▶ _Aim of the task_:
Give back, word for word, only the lines from the opening of the records through the one with "Viewport: 635px width, 1174px height.". Pictures stay out.

▶ _Dataset entries_:
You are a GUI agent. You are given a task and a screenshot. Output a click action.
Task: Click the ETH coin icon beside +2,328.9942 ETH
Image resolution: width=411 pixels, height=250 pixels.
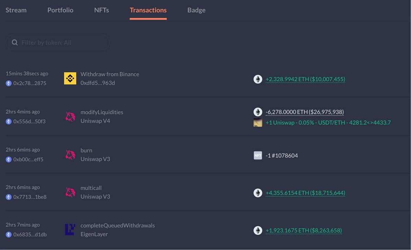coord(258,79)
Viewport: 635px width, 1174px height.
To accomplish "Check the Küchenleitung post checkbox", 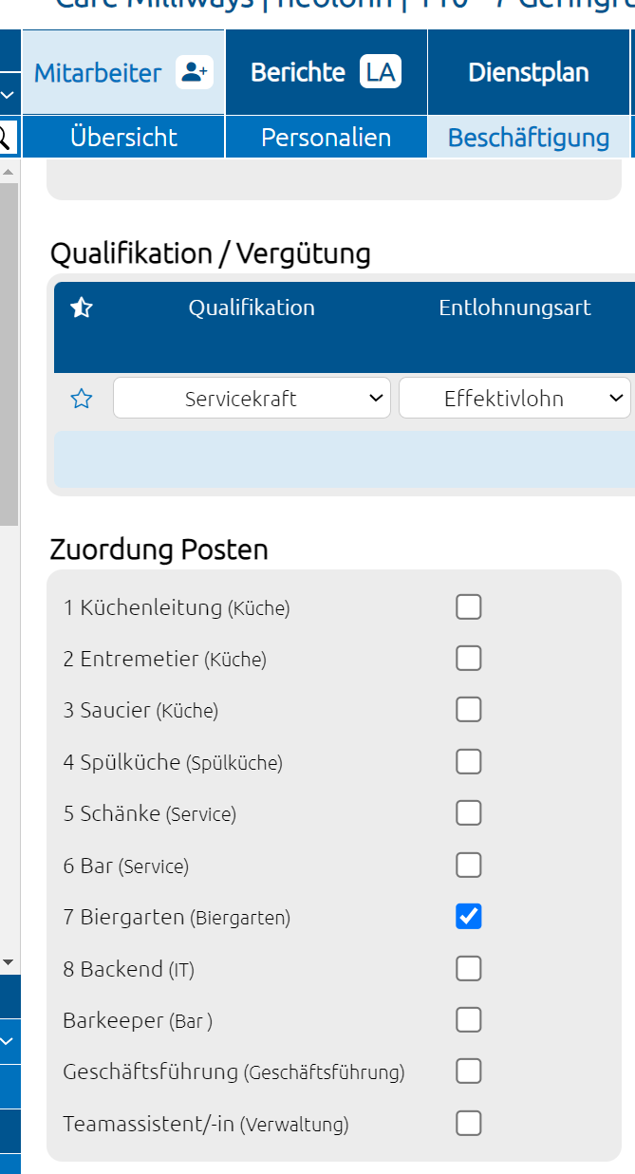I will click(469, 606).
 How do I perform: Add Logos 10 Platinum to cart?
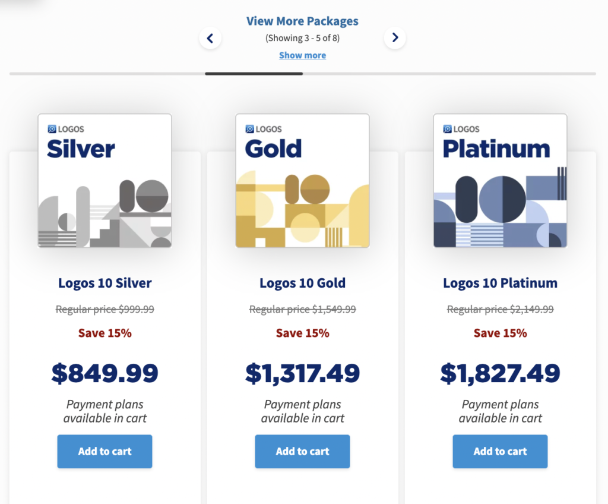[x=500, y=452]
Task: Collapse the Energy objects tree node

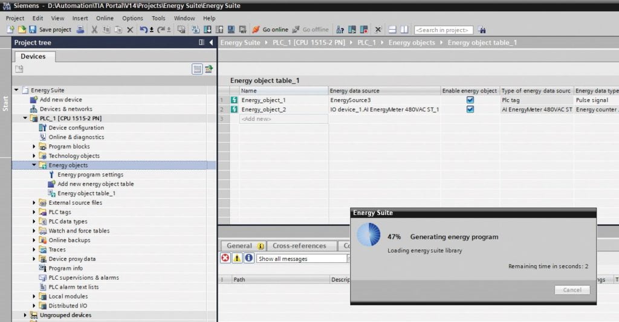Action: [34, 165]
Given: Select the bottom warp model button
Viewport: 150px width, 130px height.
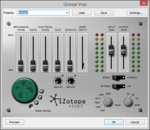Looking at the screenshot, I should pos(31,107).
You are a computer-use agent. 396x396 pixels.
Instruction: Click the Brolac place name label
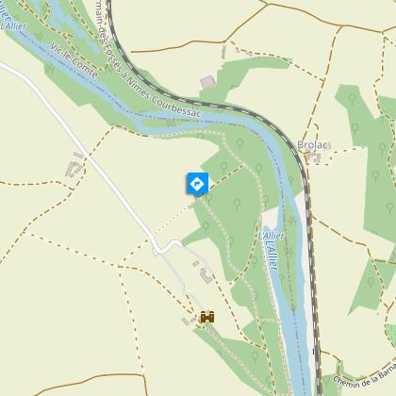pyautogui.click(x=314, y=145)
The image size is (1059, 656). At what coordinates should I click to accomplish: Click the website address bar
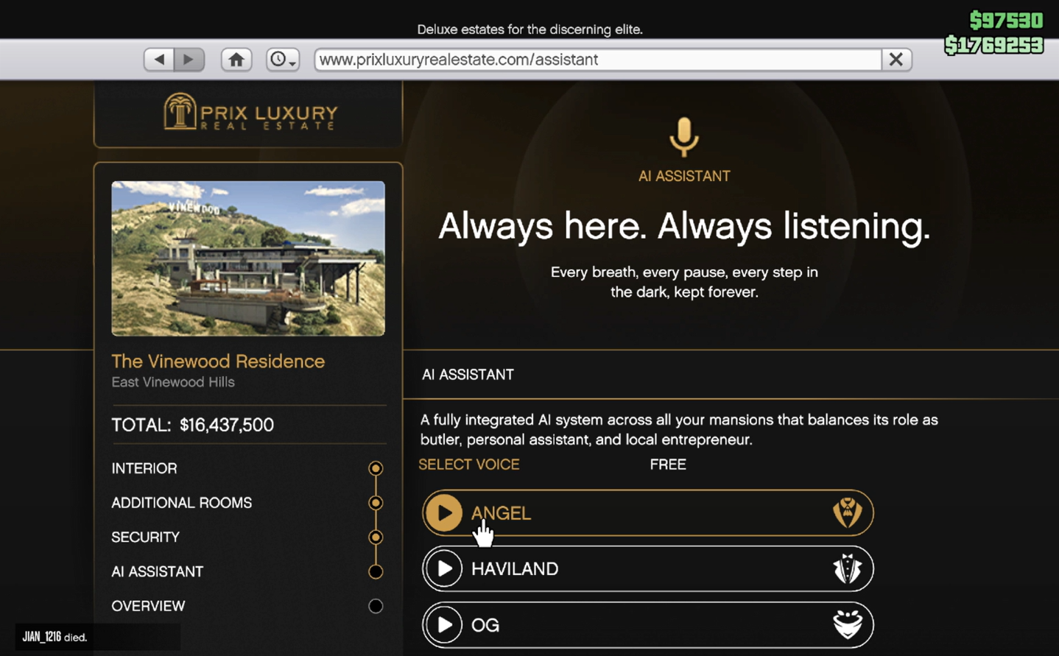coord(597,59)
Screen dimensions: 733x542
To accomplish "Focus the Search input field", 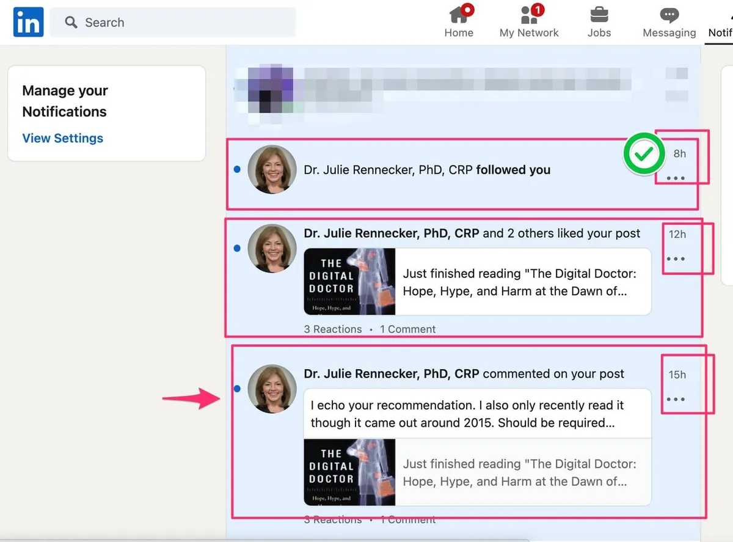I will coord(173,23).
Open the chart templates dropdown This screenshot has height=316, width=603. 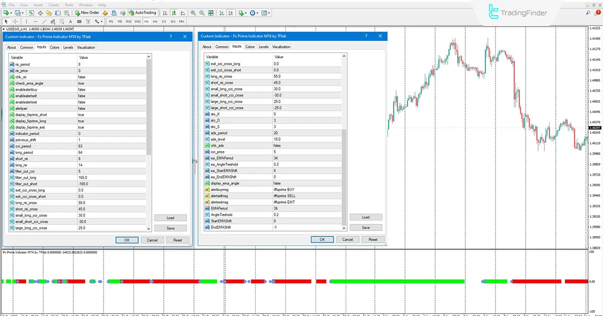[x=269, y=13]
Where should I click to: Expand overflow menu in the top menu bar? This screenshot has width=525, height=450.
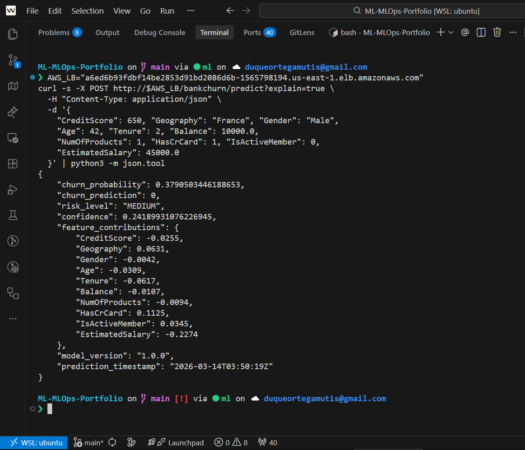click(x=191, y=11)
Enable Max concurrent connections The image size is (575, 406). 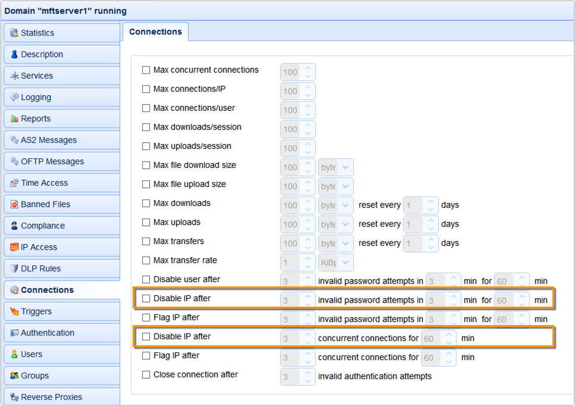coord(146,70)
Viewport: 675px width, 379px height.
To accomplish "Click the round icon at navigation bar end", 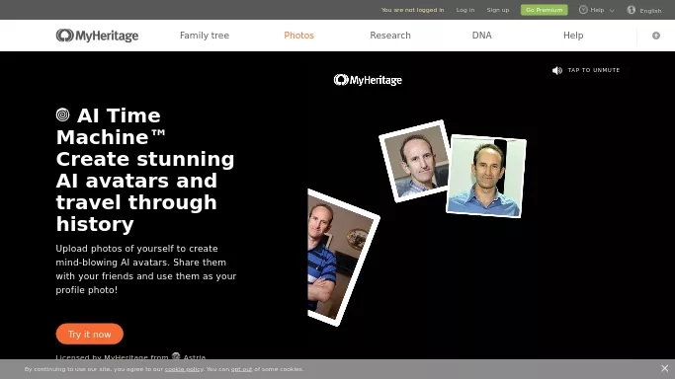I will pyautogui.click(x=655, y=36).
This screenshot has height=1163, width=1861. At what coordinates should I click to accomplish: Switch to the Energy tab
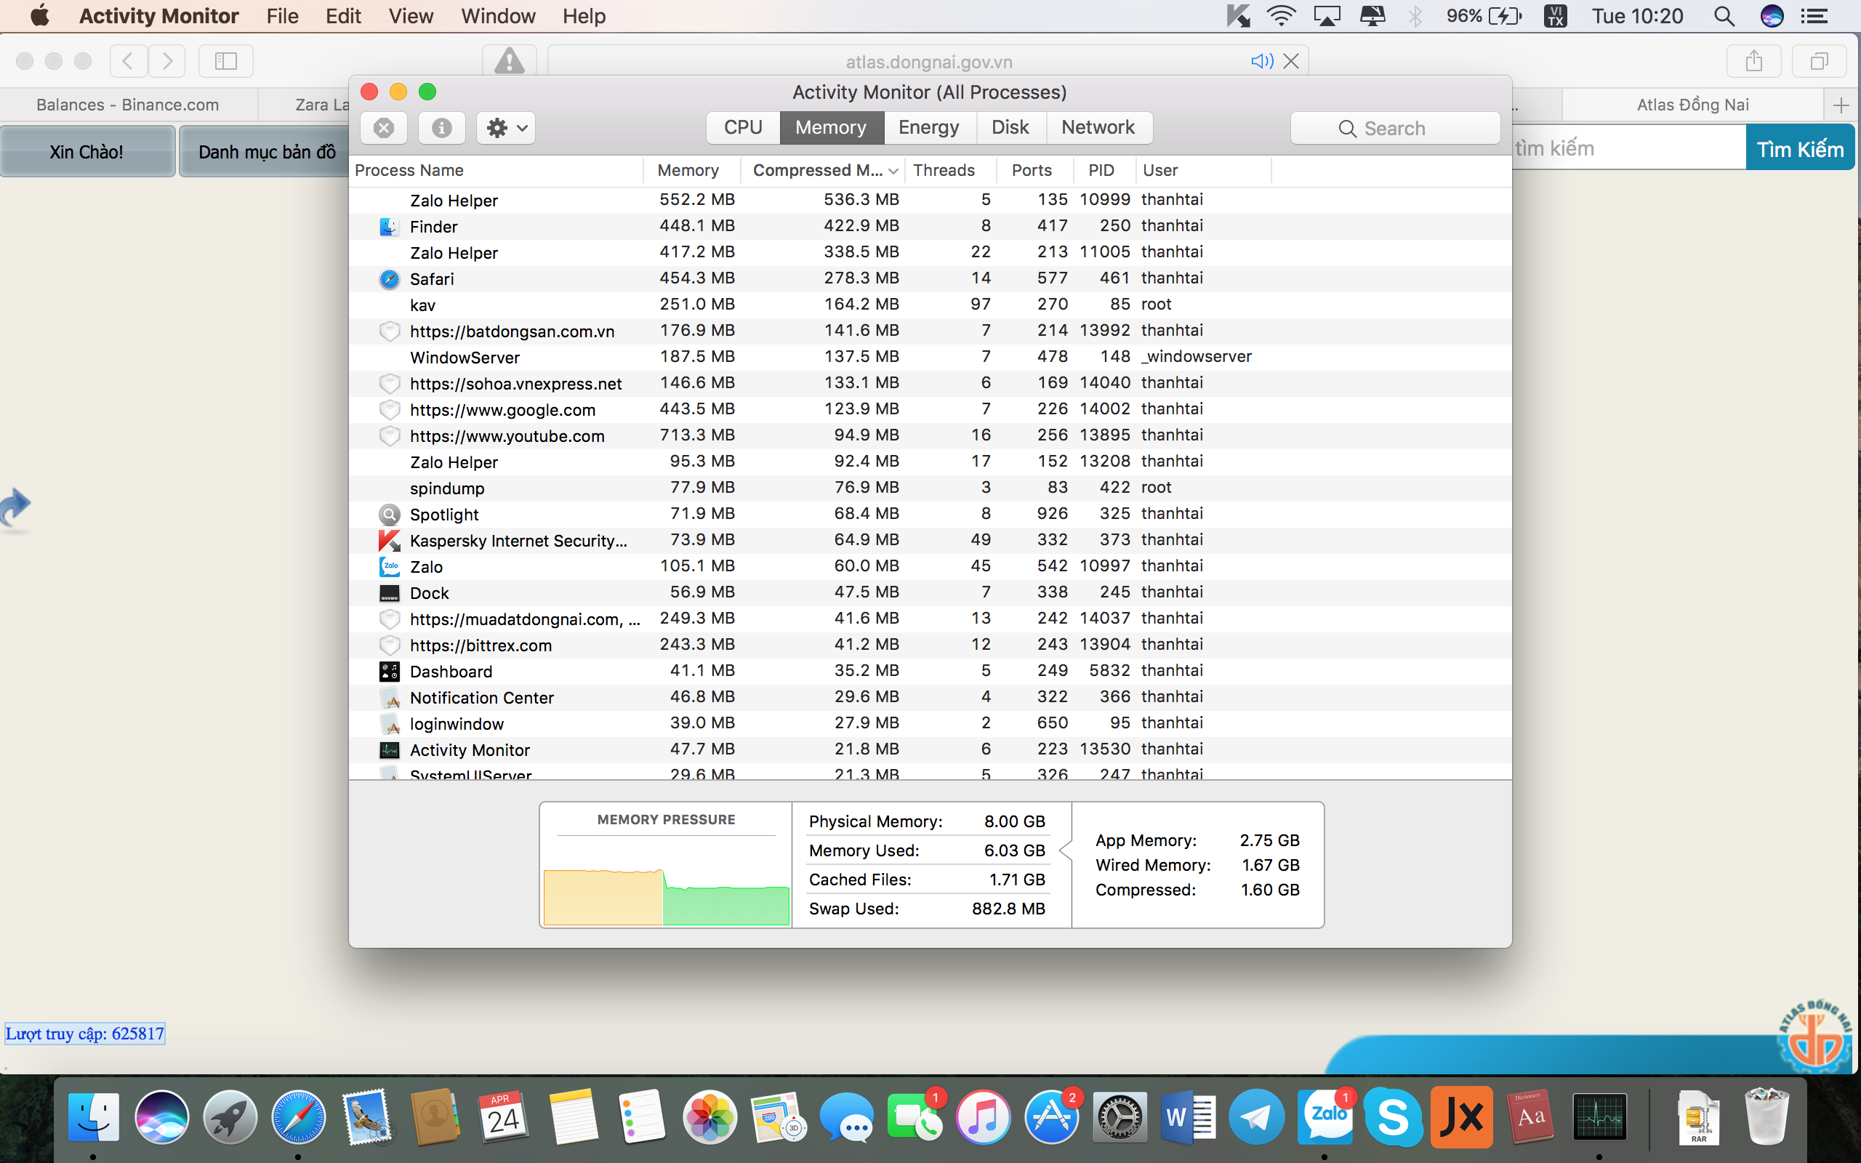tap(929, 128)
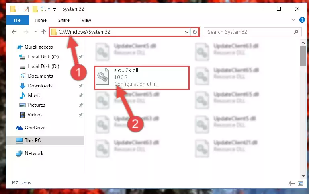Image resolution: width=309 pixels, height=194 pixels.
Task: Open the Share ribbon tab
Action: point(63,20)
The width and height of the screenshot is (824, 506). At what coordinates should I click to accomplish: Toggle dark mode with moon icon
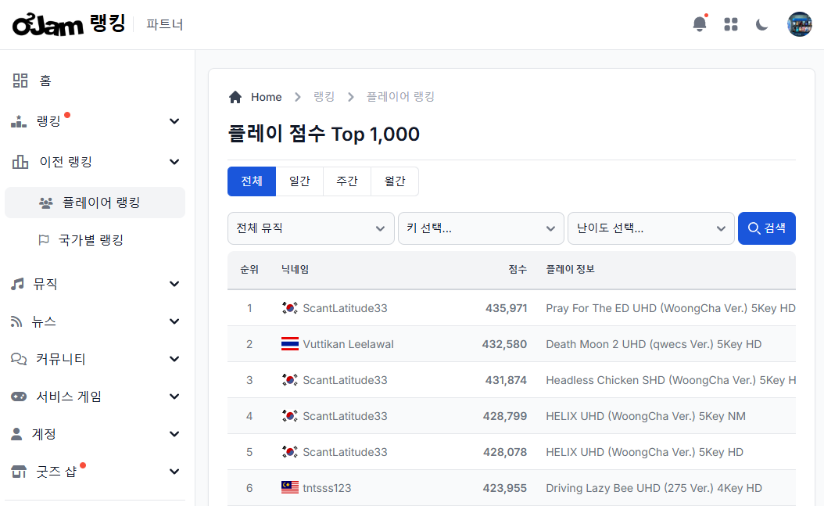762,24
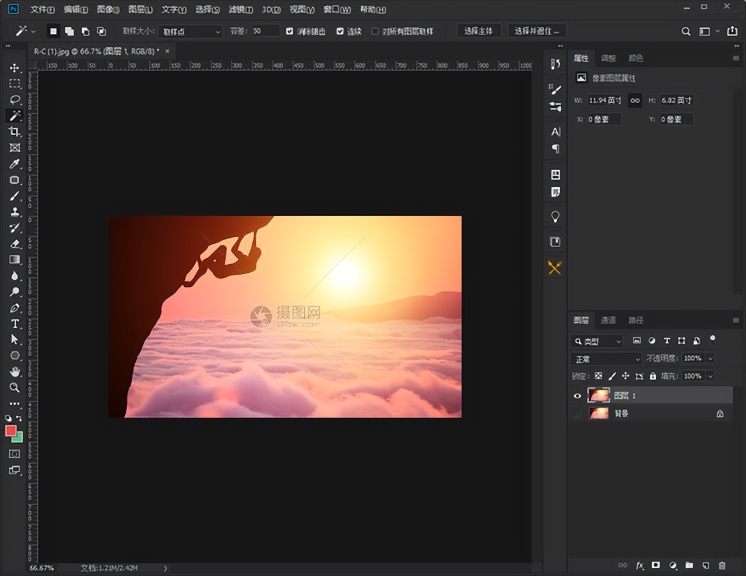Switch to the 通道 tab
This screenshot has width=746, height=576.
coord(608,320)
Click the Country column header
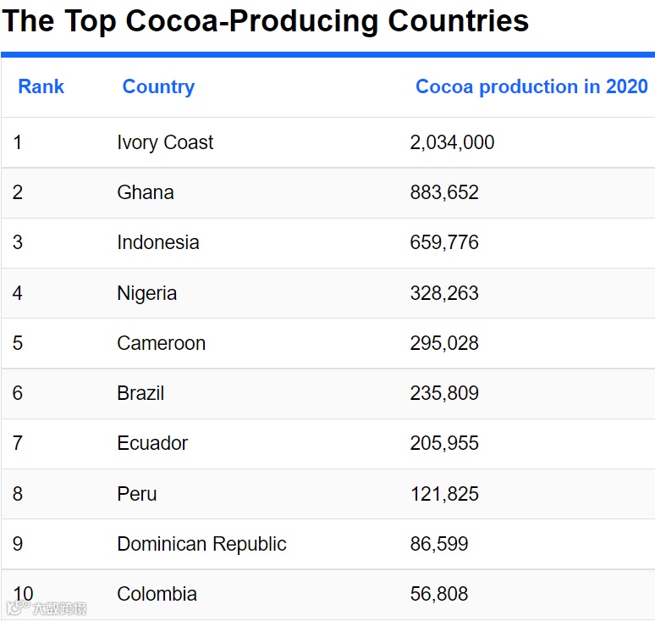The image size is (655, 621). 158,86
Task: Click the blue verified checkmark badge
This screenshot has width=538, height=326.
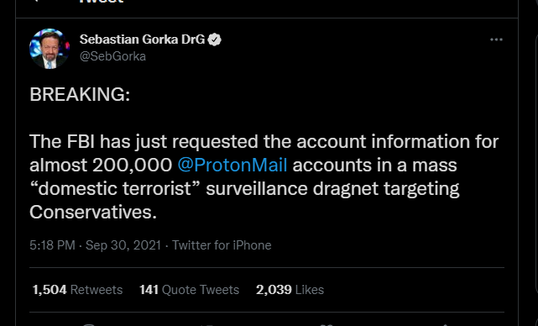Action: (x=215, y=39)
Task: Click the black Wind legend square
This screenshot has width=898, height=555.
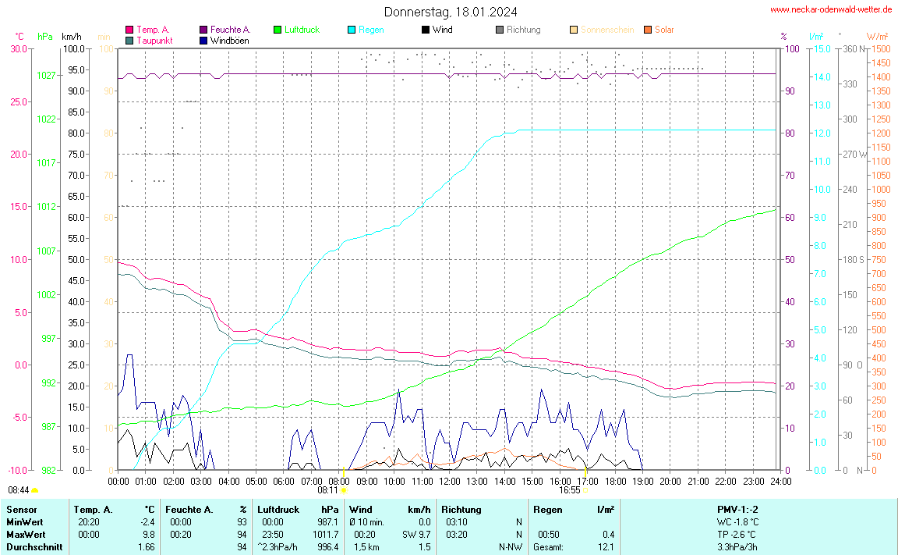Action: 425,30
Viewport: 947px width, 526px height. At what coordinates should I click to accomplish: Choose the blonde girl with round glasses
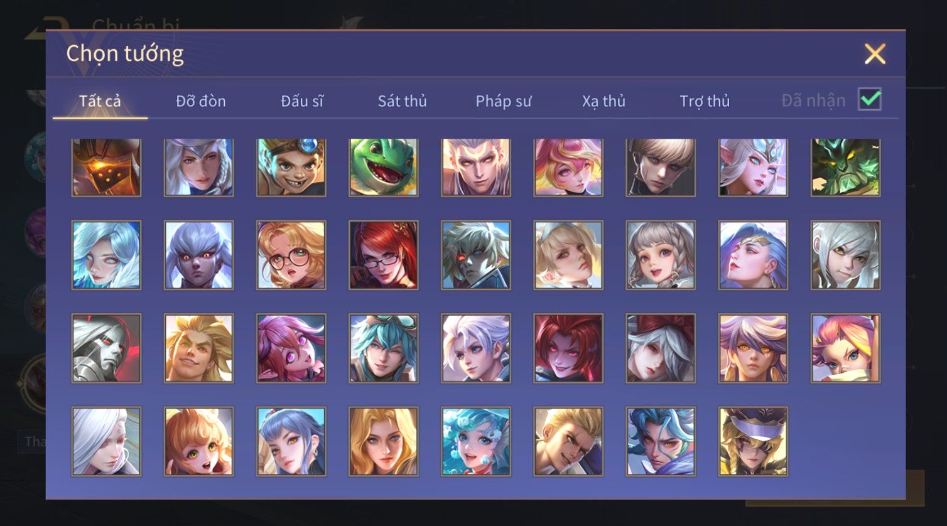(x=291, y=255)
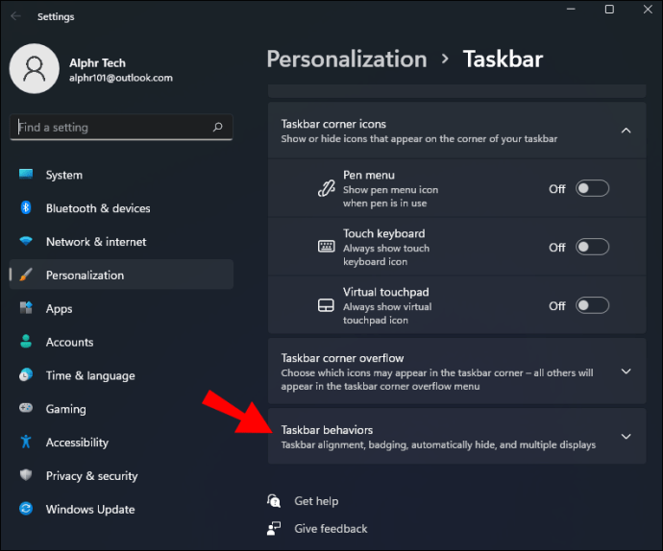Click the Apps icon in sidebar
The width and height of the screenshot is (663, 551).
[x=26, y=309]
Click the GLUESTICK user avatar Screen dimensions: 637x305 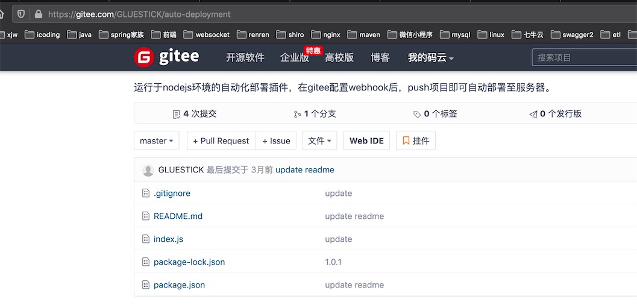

▶ _Solution for this exercise_:
You are a GUI agent. You are given a task and a screenshot. Output a click action.
Task: Click the ETH coin icon beside +2,328.9942 ETH
Image resolution: width=411 pixels, height=250 pixels.
coord(258,79)
Viewport: 635px width, 1174px height.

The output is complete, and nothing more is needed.